Le remake du petit classique éponyme de Wolf Rilla est souvent rabaissé, comme souvent dans le domaine. C’est pourtant un excellent cru de Carpenter et c’est plutôt un reboot, n’ayant en commun avec l’original que certaines grandes lignes du scénario. On ne s'y ennuie jamais, jubile quelquefois, déplore des détails (lourdeur infinie de ces focus sur la clé et la poignée) et une certaine superficialité. Sa sobriété pourrait autant le condamner qu'atténuer ses flirts avec le ridicule (les regards enluminés, l'invité formolé) aux yeux d'un public né à l'époque ou après (bien que ces effets soient parfaits pour l'époque et la fonte des visages imaginative).

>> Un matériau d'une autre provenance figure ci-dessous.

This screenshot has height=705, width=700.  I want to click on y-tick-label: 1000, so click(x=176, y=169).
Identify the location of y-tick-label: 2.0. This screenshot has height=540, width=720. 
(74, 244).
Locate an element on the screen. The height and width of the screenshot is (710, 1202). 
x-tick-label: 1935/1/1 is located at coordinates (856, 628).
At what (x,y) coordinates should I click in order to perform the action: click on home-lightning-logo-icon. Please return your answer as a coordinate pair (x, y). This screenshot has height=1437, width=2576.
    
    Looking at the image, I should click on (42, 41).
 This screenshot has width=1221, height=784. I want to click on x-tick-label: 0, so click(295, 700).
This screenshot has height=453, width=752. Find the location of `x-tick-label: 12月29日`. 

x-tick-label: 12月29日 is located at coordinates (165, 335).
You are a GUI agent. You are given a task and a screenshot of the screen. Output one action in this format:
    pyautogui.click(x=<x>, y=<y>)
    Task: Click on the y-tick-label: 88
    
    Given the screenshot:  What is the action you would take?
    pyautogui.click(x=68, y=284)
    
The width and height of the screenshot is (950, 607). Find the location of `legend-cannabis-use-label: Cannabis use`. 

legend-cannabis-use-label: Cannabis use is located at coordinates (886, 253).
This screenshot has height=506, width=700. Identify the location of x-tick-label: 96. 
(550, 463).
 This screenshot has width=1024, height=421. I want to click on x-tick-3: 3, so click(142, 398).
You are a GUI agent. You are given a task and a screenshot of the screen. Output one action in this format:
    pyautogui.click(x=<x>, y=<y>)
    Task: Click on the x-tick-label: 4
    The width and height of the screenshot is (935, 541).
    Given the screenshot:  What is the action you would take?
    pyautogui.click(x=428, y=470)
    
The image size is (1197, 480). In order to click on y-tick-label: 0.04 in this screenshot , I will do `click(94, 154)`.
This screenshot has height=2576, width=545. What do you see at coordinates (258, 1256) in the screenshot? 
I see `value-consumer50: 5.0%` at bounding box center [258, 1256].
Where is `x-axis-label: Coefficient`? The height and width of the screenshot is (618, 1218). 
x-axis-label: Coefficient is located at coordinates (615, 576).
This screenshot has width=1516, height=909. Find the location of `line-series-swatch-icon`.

Après L’Antre de la Folie, John Carpenter revient à un programme d’épouvante plus classique, rappelant son Fog. C’est aussi son film le plus paradoxal, où des acteurs et une esthétique glam kitsch trouvent leur place dans un univers extrêmement sombre, où une mise en scène implacable et gracieuse se met au service d’un récit économe et précis, parfois un peu chancelant mais intelligent. La réalisation est brillante et on découvre un Carpenter choral. Christopher Reeve livre ici sa dernière prestation tandis que Kirstie Alley, au physique percutant et ambigu, livre une performance magnétique et presque insolite (à la fois curiosité ou repoussoir, l'idéal pour une séance d'horreur). Dans ce film les femmes ont le pouvoir (et le meilleur temps d'écran) mais celui-ci est dangereux pour ce qu'il étreint, voire dément.


Les démonstrations visuelles (via la succession d'accidents ou de mises à mort, les coups de feu expéditifs, les échanges glacés) sont plus convaincantes que tous les argumentaires verbaux (et rendent leurs faiblesses presque sans incidence). Les face-à-face avec la cheffe Mara passionnent davantage que les explications et les plans de l'agente du gouvernement. L'ensemble de la population, donc les adultes, ne peuvent qu'assister à l'ascension – et y participer en bons aliénés. Le plus interpellant n'est pas que ces enfants créent une bulle au milieu des adultes, mais qu'ils extériorisent leur volonté sans pouvoir être contestés, agissent comme des produits résolus, des êtres finis.


Ce n'est pas une innocence folle qui angoisse, c'est de voir le sens des réalités échapper par le biais de ceux qui devraient être des héritiers. La menace est plus profonde qu'avec des cas apocalyptiques (type Révoltés de l'an 2000) car l'adversaire ne profite pas des accidents des hommes normaux ou de l'Humanité – il va la surpasser, l'anéantir comme le sont chaque jour des formes de vie imbéciles, pas comme l'ont été des civilisations dignes d'être relevées. Le sinistrisme s'appliquant aux membres d'une génération avec l'éclosion d'une nouvelle est étendu au niveau maximal, jusqu'à ne plus être pertinent car la secte des sur-évolués aura une autre appréciation de l'Histoire – elle deviendra lisse et fermée.


Sans liquider le génie, il y a certaines redondances et banalités dans le point de vue (Body Snatchers de Ferrara est plus pertinent – et plus spectaculaire). Il germe une frustration qui n’est effectivement pas gommée, le final étant assez décevant, éparpillé et naïf sur le plan conceptuel (laïus sur l’émotion). Cela n’empêche pas le film d’aligner beaucoup d’idées intéressantes et de pousser plus loin les pistes de l’original, tout en incluant un commentaire sur le pouvoir et sa tentation de faire de la société entre ses mains un laboratoire. Cela concerne autant les enfants et leur micro-société à la rationalisation absolue, que les décideurs bien humains. L’individu est menacé par ces consensus impitoyables.